- Education: Cornell University (BE) (MBA) (MEng)
- Occupation: Businessman
- Years active: 1968-1999
- Employer: Young Radiator Company

= Fred Young (businessman) =

American businessman

Fred Young is an American retired businessman. Young earned a bachelor's degree from Cornell University in 1964, and an MBA and master's degree in engineering from Cornell in 1966. After graduating from college, Young took a job with Cummins Engine Company, in Columbus, OH as a product manager.
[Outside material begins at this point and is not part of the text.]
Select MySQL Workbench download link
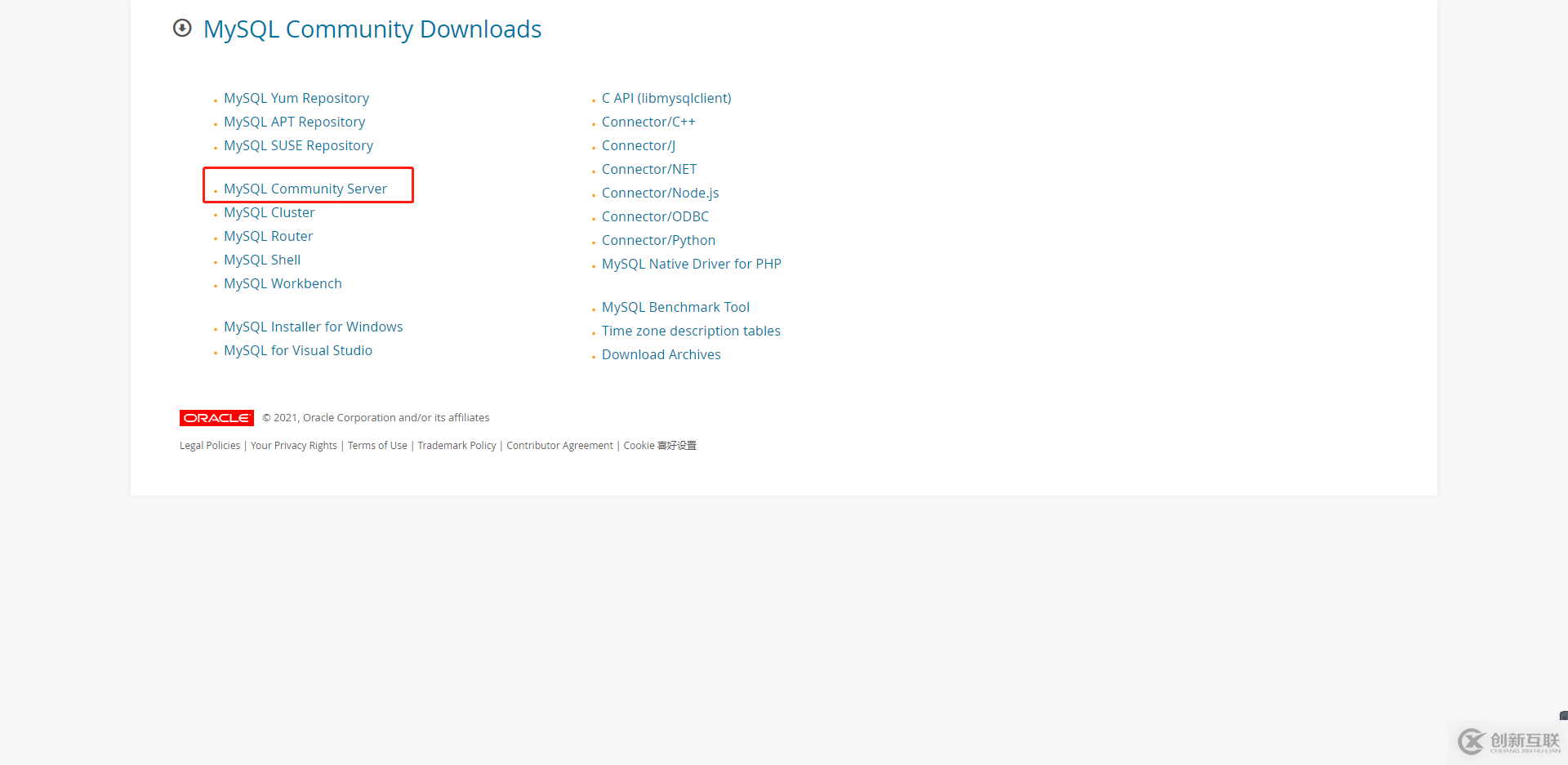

He joined Young Radiator, the company that was founded by his father in 1927, as the sales manager of the industrial and oil field division in 1968. In Aug. 1973, he was appointed to vice president - industrial marketing and assistant general manager, responsible for stock products and engineered equipment for staionary applications. On May 25, 1983, he was named president and CEO of Young Radiator. Young sold the company to MotivePower in 1999, after which he retired as CEO.

After retirement, he became a sponsor of academic research in astronomy, economics, and great ape conservation; a director of the Cato Institute and the Reason Foundation; and a member of the international Mont Pelerin Society. In 2020, the CCAT-p telescope, whose construction Fred Young had supported for over two decades and with over US$16 million, was renamed the Fred Young Submillimeter Telescope (FYST). In 2012, Young donated $100,000 to The Club for Growth Action, a conservative Super PAC. Young has supported other conservative groups and candidates, including Scott Walker. Young serves on the boards of the Cato Institute and the Reason Foundation. In 2013, Young filed a lawsuit challenging Wisconsin's campaign finance contribution limits.